[Stored entries]
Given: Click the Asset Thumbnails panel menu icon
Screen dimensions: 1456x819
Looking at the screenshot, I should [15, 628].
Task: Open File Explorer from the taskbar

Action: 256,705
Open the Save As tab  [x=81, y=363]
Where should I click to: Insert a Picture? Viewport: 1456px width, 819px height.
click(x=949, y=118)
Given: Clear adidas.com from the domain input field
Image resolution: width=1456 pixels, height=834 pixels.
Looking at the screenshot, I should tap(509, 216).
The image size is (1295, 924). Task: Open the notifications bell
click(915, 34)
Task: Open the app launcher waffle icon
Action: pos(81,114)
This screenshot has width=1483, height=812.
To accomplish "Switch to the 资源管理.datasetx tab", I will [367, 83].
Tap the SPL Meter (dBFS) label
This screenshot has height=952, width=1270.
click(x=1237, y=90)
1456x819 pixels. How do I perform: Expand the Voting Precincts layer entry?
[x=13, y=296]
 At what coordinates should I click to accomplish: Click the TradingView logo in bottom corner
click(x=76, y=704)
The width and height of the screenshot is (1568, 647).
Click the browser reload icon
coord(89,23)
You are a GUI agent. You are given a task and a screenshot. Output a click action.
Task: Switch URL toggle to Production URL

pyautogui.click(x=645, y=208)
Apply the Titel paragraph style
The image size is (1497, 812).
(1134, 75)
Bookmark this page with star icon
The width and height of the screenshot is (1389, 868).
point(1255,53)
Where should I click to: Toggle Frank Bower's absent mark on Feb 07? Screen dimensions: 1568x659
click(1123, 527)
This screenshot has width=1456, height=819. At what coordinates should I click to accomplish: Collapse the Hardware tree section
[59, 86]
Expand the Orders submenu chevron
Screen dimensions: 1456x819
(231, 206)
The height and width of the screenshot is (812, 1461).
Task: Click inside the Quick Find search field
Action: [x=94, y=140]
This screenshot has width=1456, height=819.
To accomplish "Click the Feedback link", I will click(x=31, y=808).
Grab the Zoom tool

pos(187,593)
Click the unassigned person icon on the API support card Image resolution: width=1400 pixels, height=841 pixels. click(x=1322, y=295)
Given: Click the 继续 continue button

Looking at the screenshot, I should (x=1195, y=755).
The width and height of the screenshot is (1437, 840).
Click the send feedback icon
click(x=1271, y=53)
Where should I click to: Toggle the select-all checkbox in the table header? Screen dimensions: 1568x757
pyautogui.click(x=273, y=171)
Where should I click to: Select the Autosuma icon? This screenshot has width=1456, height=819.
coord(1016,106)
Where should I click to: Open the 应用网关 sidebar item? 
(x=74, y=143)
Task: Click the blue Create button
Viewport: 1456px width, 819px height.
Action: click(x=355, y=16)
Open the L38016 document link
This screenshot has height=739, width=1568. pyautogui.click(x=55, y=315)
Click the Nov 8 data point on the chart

- _PROBLEM REQUIREMENTS_
Write the records out precisely, omitting nothing.

- _WORKED SOLUTION_
Given: Click the Asset Thumbnails panel menu icon
Screen dimensions: 1456x819
Looking at the screenshot, I should [15, 628].
Task: Open File Explorer from the taskbar

Action: 256,705
Open the Save As tab  [x=81, y=363]
Where should I click to: Insert a Picture? Viewport: 1456px width, 819px height.
click(x=949, y=118)
Given: Clear adidas.com from the domain input field
Image resolution: width=1456 pixels, height=834 pixels.
Looking at the screenshot, I should tap(509, 216).
The image size is (1295, 924). Task: Open the notifications bell
click(915, 34)
Task: Open the app launcher waffle icon
Action: pos(81,114)
This screenshot has width=1483, height=812.
To accomplish "Switch to the 资源管理.datasetx tab", I will [367, 83].
Tap the SPL Meter (dBFS) label
This screenshot has height=952, width=1270.
click(x=1237, y=90)
1456x819 pixels. How do I perform: Expand the Voting Precincts layer entry?
[x=13, y=296]
 At what coordinates should I click to accomplish: Click the TradingView logo in bottom corner
click(x=76, y=704)
The width and height of the screenshot is (1568, 647).
Click the browser reload icon
coord(89,23)
You are a GUI agent. You are given a task and a screenshot. Output a click action.
Task: Switch URL toggle to Production URL

pyautogui.click(x=645, y=208)
Apply the Titel paragraph style
The image size is (1497, 812).
(1134, 75)
Bookmark this page with star icon
The width and height of the screenshot is (1389, 868).
point(1255,53)
Where should I click to: Toggle Frank Bower's absent mark on Feb 07? Screen dimensions: 1568x659
click(1123, 527)
This screenshot has width=1456, height=819. At what coordinates should I click to accomplish: Collapse the Hardware tree section
[59, 86]
Expand the Orders submenu chevron
Screen dimensions: 1456x819
(231, 206)
The height and width of the screenshot is (812, 1461).
Task: Click inside the Quick Find search field
Action: [x=94, y=140]
This screenshot has width=1456, height=819.
To accomplish "Click the Feedback link", I will click(x=31, y=808).
Grab the Zoom tool

pos(187,593)
Click the unassigned person icon on the API support card Image resolution: width=1400 pixels, height=841 pixels. click(x=1322, y=295)
Given: Click the 继续 continue button

Looking at the screenshot, I should (x=1195, y=755).
The width and height of the screenshot is (1437, 840).
Click the send feedback icon
click(x=1271, y=53)
Where should I click to: Toggle the select-all checkbox in the table header? Screen dimensions: 1568x757
pyautogui.click(x=273, y=171)
Where should I click to: Select the Autosuma icon? This screenshot has width=1456, height=819.
coord(1016,106)
Where should I click to: Open the 应用网关 sidebar item? 
(x=74, y=143)
Task: Click the blue Create button
Viewport: 1456px width, 819px height.
Action: click(x=355, y=16)
Open the L38016 document link
This screenshot has height=739, width=1568. pyautogui.click(x=55, y=315)
Click the Nov 8 data point on the chart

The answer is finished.